Le Nazioni unite lanciano l’allarme: in Afghanistan, sempre più esponenti della società civile vengono uccisi e il negoziato di pace inaugurato il 12 settembre non ha condotto alla riduzione della violenza.

Tutt’altro. Sono i risultati principali di un rapporto speciale di 33 pagine redatto dai ricercatori dell’Onu e reso pubblico ieri: Killing of Human Rights Defenders, Journalists and Media Workers in Afghanistan, 2018-2021. Il rapporto copre il periodo dall’1 gennaio 2018 al 31 gennaio 2021 e rivela costanti e novità nelle minacce e nei rischi che corrono gli esponenti della società civile.

Difensori dei diritti umani, giornalisti e operatori dei media, giudici, rappresentanti del clero, procuratori, lavoratori della sanità, analisti politici, funzionari pubblici: l’elenco delle persone uccise o minacciate è lungo. Non risparmia nessuno. In questi tre anni, sono stati uccisi 33 giornalisti e operatori dei media, di cui due donne, a cui vanno aggiunti 32 difensori dei diritti umani (due donne).

Per quanto drammatici, i numeri non spiegano tutto. Cambiano i pericoli, cambiano modalità e obiettivi degli omicidi. Se nel 2018 le responsabilità maggiori sono da attribuire alla branca locale dello Stato islamico, la cosiddetta Provincia del Khorasan, che colpiva per ottenere il maggior numero di vittime con attentati complessi e non individuali, nel 2019 le vittime diminuiscono, ma comincia ad affermarsi la tattica dell’omicidio mirato singolo, che raggiunge il picco nei mesi a noi più vicini, da fine 2020.

Più in particolare, dall’inizio del negoziato tra i Talebani e il “fronte repubblicano” che include il governo di Kabul, l’opposizione al presidente Ashraf Ghani, qualche sparuto rappresentante della società civile.

Figlio dell’accordo bilaterale del febbraio 2020 tra i Talebani e Washington, il cosiddetto negoziato «intra-afghano» è iniziato il 12 settembre scorso e ha coinciso con un aumento della violenza contro la società civile. T

ra il 12 settembre 2020 e il 21 gennaio 2021 sono stati deliberatamente uccisi cinque difensori dei diritti umani (di cui una donna) e sei giornalisti o operatori dei media. Degli 11 omicidi mirati registrati negli ultimi mesi, solo uno è stato rivendicato, ancora una volta dallo Stato islamico: l’uccisione della giornalista Malalai Maiwand e del suo autista, a Jalalabad.

La strategia è deliberata, l’obiettivo chiaro, viene spiegato nel rapporto speciale: «Silenziare persone specifiche uccidendole, e allo stesso tempo inviare un messaggio che spaventi la più ampia comunità». In parte, l’obiettivo è stato raggiunto. Tra i giornalisti e le giornaliste, c’è chi ha abbandonato il lavoro, chi ha deciso di emigrare, chi è costretto all’autocensura.

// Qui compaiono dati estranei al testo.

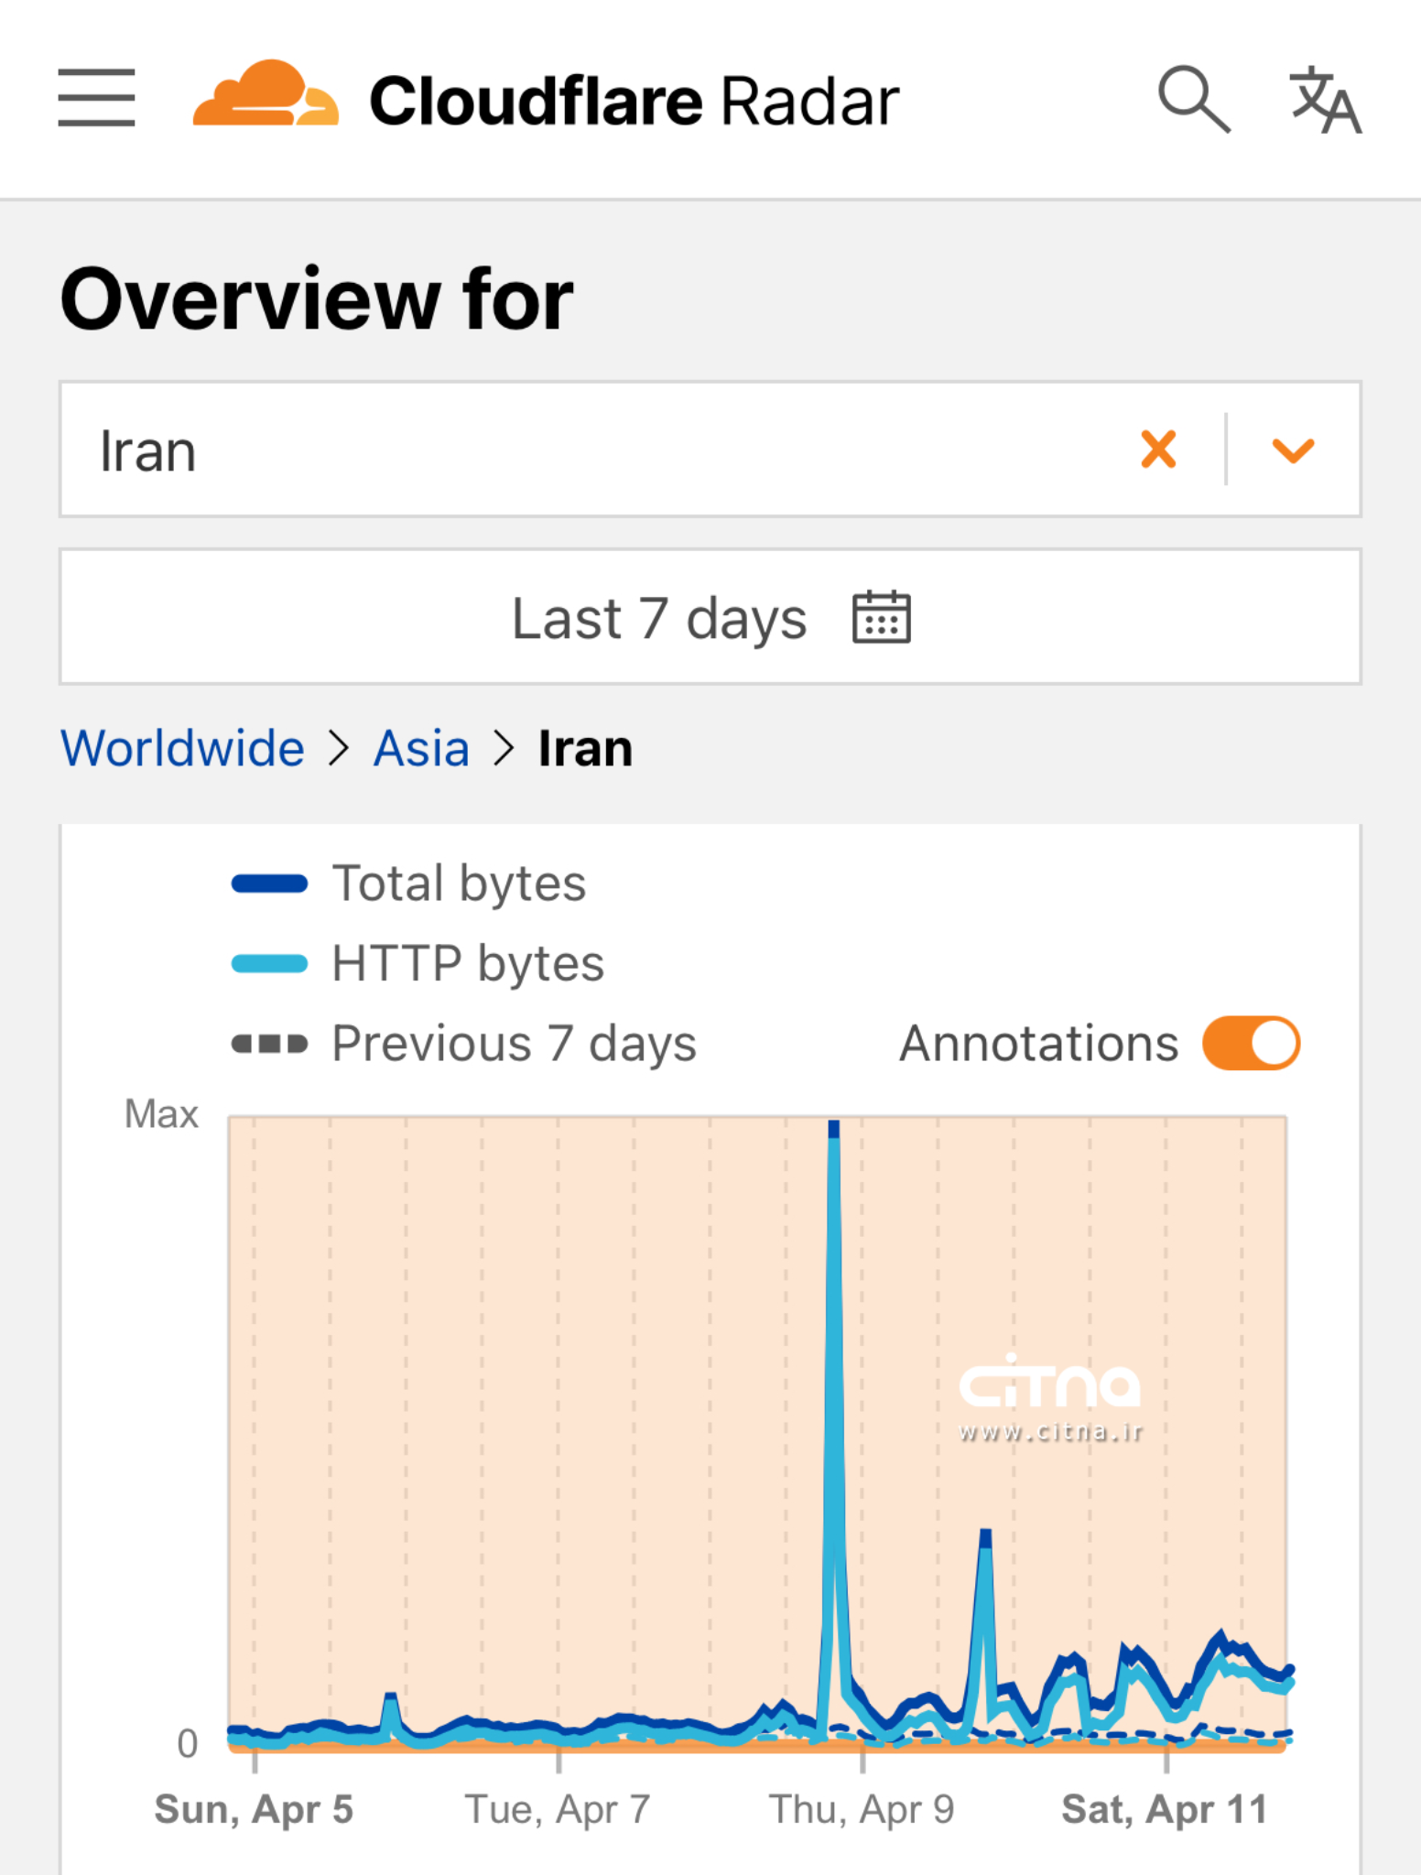This screenshot has width=1421, height=1875.
Task: Clear the Iran location selection
Action: (x=1158, y=448)
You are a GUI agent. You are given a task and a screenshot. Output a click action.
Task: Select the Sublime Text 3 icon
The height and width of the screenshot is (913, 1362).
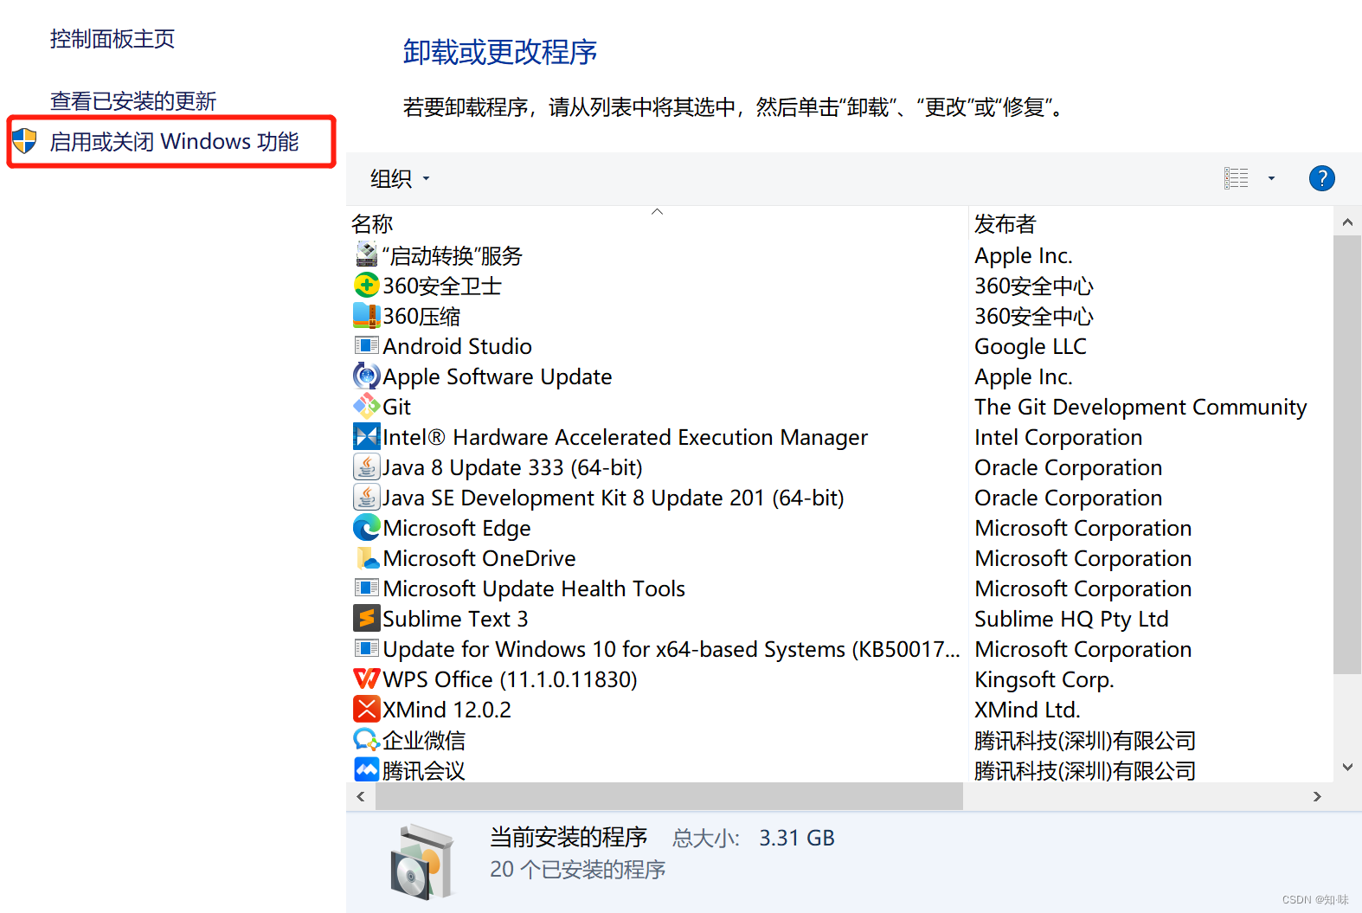pos(367,618)
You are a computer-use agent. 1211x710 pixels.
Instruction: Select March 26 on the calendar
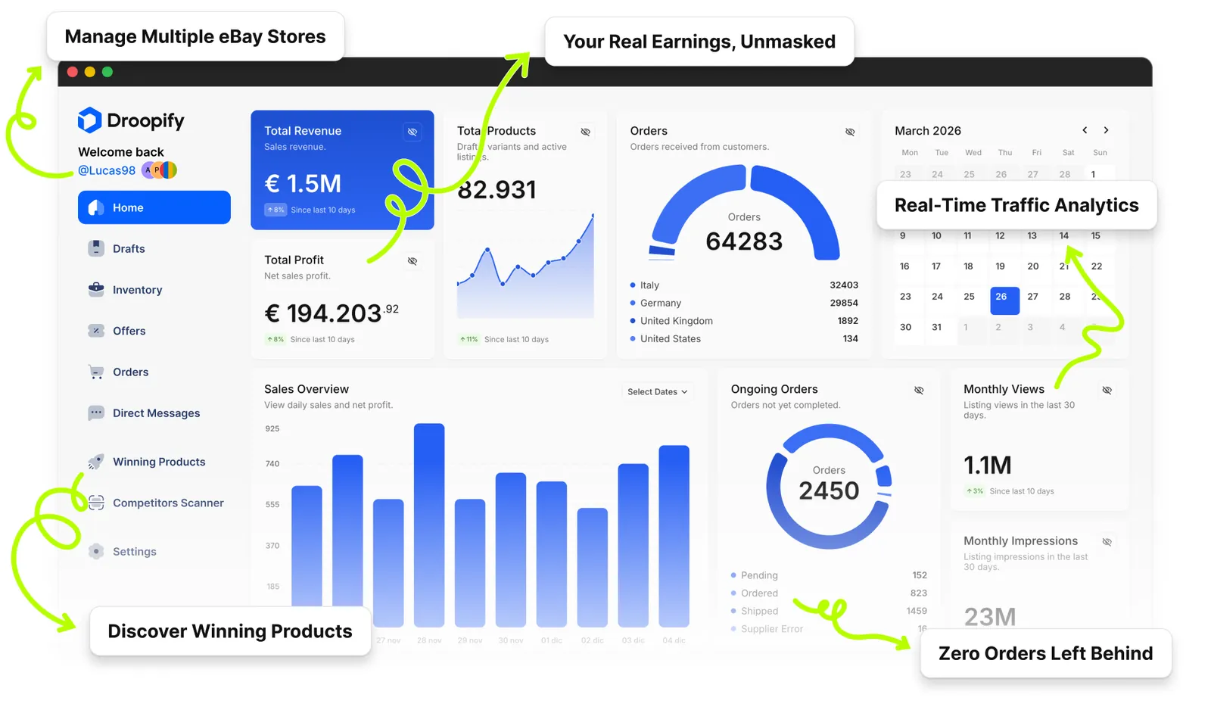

Reazioni simili si riscontrano tra i difensori dei diritti umani. Una progressiva ritrazione nella sfera privata, proprio nel periodo in cui più sarebbe necessaria la partecipazione pubblica per condizionare forma ed esiti del negoziato tra i Talebani e i rappresentanti del “fronte repubblicano”, due attori con scarsa legittimità agli occhi della popolazione.

Rimane poi la grande incognita: chi ci sia dietro questa serie di omicidi mirati. La risposta più ovvia, ma più superficiale, punta solo ai Talebani, ma sono tanti gli attori che vogliono zittire la società civile.